The problem >>
Lines holding the string "computer": copy each one from the listing below.
..........
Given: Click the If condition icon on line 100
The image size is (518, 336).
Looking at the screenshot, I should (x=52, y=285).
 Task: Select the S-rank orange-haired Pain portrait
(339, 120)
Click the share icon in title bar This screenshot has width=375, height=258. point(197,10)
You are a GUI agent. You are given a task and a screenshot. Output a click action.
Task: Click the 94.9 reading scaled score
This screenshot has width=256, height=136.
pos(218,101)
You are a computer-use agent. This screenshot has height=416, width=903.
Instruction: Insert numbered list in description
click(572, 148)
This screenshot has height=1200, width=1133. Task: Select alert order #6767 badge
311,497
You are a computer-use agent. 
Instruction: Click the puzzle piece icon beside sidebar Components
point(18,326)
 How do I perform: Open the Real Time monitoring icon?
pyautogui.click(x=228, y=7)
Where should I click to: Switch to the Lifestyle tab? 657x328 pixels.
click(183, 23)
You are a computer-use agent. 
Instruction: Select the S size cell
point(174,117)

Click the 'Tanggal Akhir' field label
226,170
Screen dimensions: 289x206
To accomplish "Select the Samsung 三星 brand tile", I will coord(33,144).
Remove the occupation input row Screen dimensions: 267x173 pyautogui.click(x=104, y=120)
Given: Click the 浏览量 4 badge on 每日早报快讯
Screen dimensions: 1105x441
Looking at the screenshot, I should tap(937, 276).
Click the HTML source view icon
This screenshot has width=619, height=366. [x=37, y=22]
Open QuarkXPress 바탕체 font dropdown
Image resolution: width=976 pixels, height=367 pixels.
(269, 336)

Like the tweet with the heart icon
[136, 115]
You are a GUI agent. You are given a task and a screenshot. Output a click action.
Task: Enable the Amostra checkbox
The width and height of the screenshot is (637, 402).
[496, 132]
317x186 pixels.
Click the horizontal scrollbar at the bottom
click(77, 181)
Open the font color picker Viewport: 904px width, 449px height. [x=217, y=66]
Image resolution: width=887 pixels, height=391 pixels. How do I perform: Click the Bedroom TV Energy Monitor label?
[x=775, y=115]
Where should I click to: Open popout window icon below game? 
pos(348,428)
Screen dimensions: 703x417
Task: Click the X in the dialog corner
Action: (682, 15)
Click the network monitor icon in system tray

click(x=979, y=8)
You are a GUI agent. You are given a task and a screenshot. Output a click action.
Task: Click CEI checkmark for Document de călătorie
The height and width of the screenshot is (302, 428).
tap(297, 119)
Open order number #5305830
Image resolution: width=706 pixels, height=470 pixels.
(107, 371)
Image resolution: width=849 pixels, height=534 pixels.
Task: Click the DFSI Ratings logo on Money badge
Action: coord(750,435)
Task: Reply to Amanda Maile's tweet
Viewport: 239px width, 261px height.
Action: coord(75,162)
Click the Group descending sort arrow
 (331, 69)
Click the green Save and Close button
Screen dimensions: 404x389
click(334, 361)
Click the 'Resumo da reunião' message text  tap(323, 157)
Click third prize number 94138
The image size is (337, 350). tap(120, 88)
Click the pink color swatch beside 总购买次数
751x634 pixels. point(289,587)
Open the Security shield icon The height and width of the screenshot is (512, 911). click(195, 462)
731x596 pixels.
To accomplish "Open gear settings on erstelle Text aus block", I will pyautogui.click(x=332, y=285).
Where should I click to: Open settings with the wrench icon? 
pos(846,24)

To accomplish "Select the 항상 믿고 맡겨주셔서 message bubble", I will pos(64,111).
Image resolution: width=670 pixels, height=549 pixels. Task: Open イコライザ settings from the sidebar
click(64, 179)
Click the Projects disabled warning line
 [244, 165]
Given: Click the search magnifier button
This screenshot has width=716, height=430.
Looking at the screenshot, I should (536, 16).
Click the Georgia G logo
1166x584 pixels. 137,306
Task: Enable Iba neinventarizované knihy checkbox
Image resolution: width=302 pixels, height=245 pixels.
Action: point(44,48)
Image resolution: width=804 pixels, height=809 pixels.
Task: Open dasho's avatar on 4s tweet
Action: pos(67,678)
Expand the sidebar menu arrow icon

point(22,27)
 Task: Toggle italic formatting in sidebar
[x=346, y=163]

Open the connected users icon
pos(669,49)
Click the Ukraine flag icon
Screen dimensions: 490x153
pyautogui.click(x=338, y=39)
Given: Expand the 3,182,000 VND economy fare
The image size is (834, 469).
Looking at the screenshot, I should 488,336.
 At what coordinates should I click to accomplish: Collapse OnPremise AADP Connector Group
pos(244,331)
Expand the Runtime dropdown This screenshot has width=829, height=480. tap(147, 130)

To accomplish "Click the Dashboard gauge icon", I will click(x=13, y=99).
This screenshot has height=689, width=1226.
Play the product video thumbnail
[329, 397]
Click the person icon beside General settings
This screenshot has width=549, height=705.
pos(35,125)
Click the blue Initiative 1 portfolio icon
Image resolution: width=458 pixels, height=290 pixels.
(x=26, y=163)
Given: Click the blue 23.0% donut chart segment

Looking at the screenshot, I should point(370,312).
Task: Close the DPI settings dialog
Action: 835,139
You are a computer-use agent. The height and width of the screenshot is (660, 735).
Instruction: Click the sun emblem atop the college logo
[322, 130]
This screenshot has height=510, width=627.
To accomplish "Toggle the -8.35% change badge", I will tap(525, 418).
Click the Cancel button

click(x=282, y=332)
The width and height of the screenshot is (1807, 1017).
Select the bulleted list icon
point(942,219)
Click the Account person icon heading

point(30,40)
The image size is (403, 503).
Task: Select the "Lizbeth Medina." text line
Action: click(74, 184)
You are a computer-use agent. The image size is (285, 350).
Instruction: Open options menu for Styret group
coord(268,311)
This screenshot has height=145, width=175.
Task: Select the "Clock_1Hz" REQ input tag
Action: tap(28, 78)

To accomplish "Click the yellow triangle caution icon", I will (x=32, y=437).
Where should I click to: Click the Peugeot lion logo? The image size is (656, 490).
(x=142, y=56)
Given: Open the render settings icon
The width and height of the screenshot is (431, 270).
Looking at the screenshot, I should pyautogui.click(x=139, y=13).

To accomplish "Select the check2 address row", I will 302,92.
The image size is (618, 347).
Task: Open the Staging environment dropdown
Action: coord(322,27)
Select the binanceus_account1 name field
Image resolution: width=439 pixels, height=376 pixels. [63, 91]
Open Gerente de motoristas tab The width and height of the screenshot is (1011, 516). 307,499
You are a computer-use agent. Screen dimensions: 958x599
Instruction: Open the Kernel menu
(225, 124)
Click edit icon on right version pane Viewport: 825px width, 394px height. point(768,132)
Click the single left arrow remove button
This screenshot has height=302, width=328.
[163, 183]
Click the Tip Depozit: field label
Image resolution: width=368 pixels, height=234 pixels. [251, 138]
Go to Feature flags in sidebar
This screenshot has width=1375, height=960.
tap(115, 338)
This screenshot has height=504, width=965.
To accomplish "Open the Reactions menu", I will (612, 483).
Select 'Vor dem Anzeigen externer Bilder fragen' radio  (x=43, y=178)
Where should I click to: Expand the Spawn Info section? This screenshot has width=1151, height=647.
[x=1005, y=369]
..........
Exercise solution >>
You are a computer-use agent. This screenshot has height=416, width=903.
You are a computer-use agent. 
You are a computer-use agent. 
You are a computer-use agent. The height and width of the screenshot is (660, 735).
You are a computer-use agent. The image size is (285, 350).
You are a computer-use agent. Screen dimensions: 958x599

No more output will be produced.